### Task description
Everything below from the line with "This screenshot has width=879, height=598." through the line with "Where should I" must be retyped exactly, except the pictures.

### Supplied data
....

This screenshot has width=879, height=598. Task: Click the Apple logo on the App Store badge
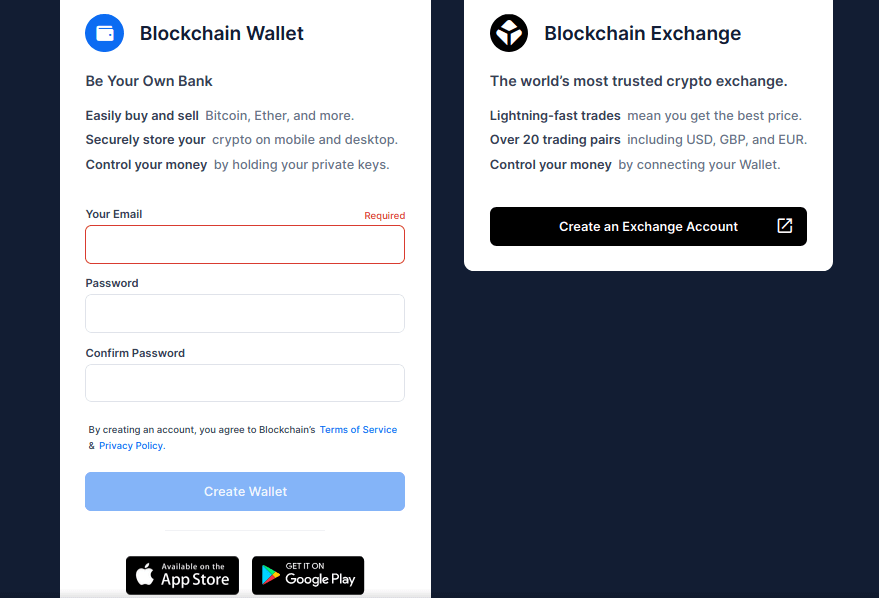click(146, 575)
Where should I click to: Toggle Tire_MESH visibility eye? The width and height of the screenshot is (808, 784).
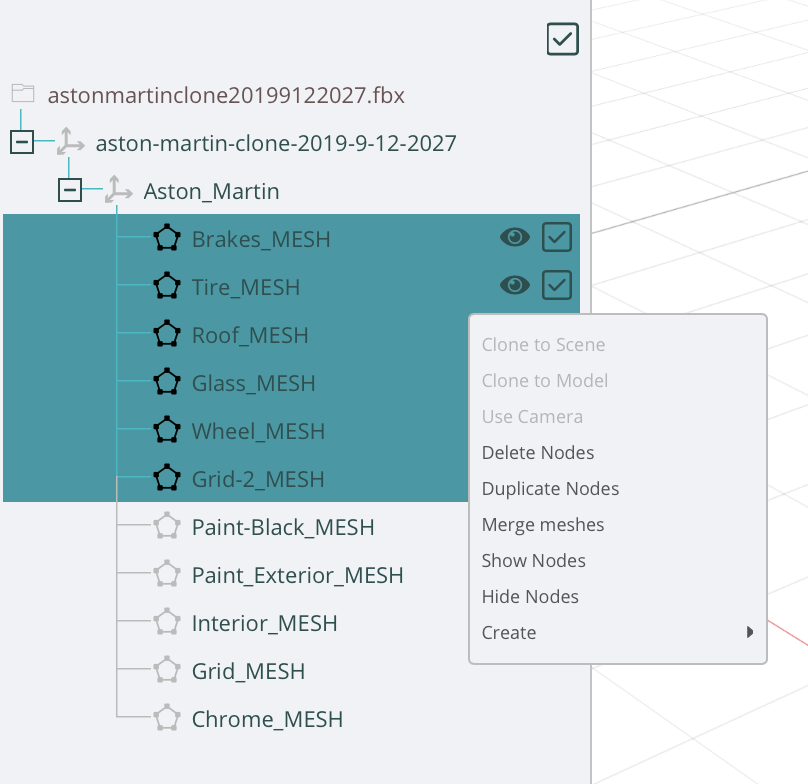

....

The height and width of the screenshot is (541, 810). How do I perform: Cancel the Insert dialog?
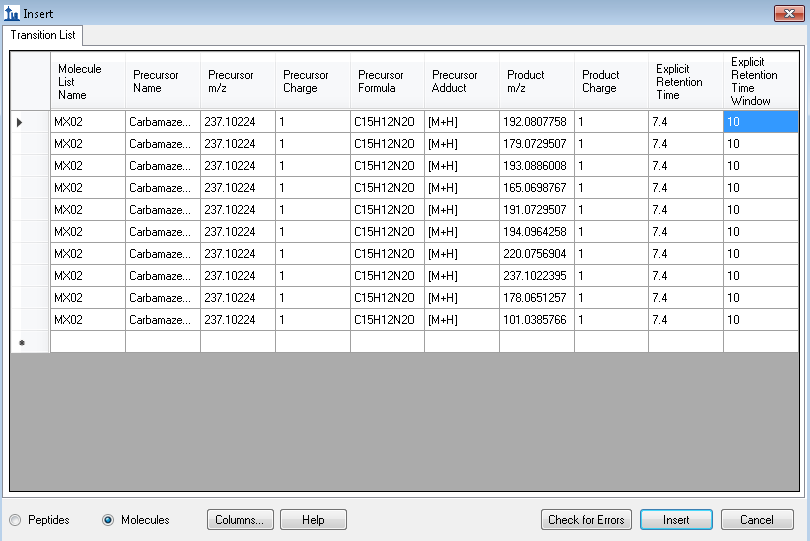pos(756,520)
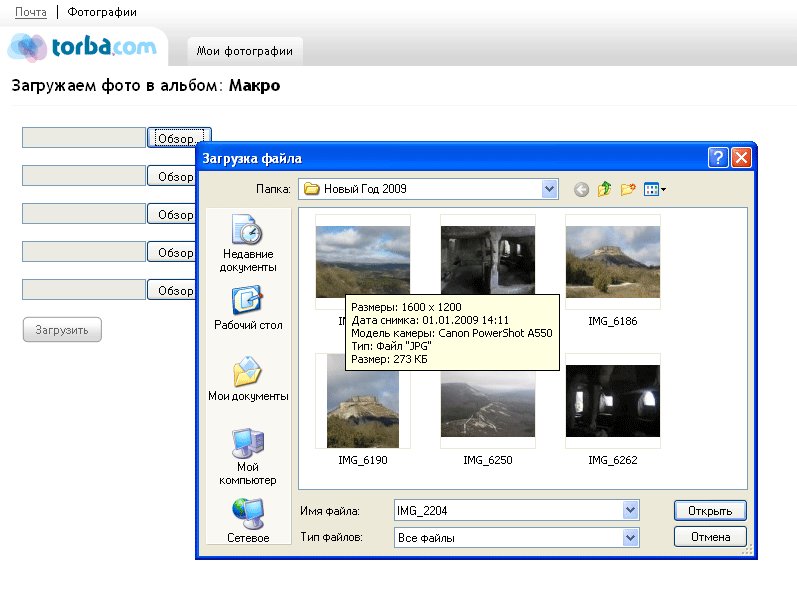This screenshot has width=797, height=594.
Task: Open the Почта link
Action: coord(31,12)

....

### Written answer
This screenshot has width=879, height=598. Task: Click the Apple logo on the App Store badge
click(146, 575)
Where should I click to: Toggle Tire_MESH visibility eye? The width and height of the screenshot is (808, 784).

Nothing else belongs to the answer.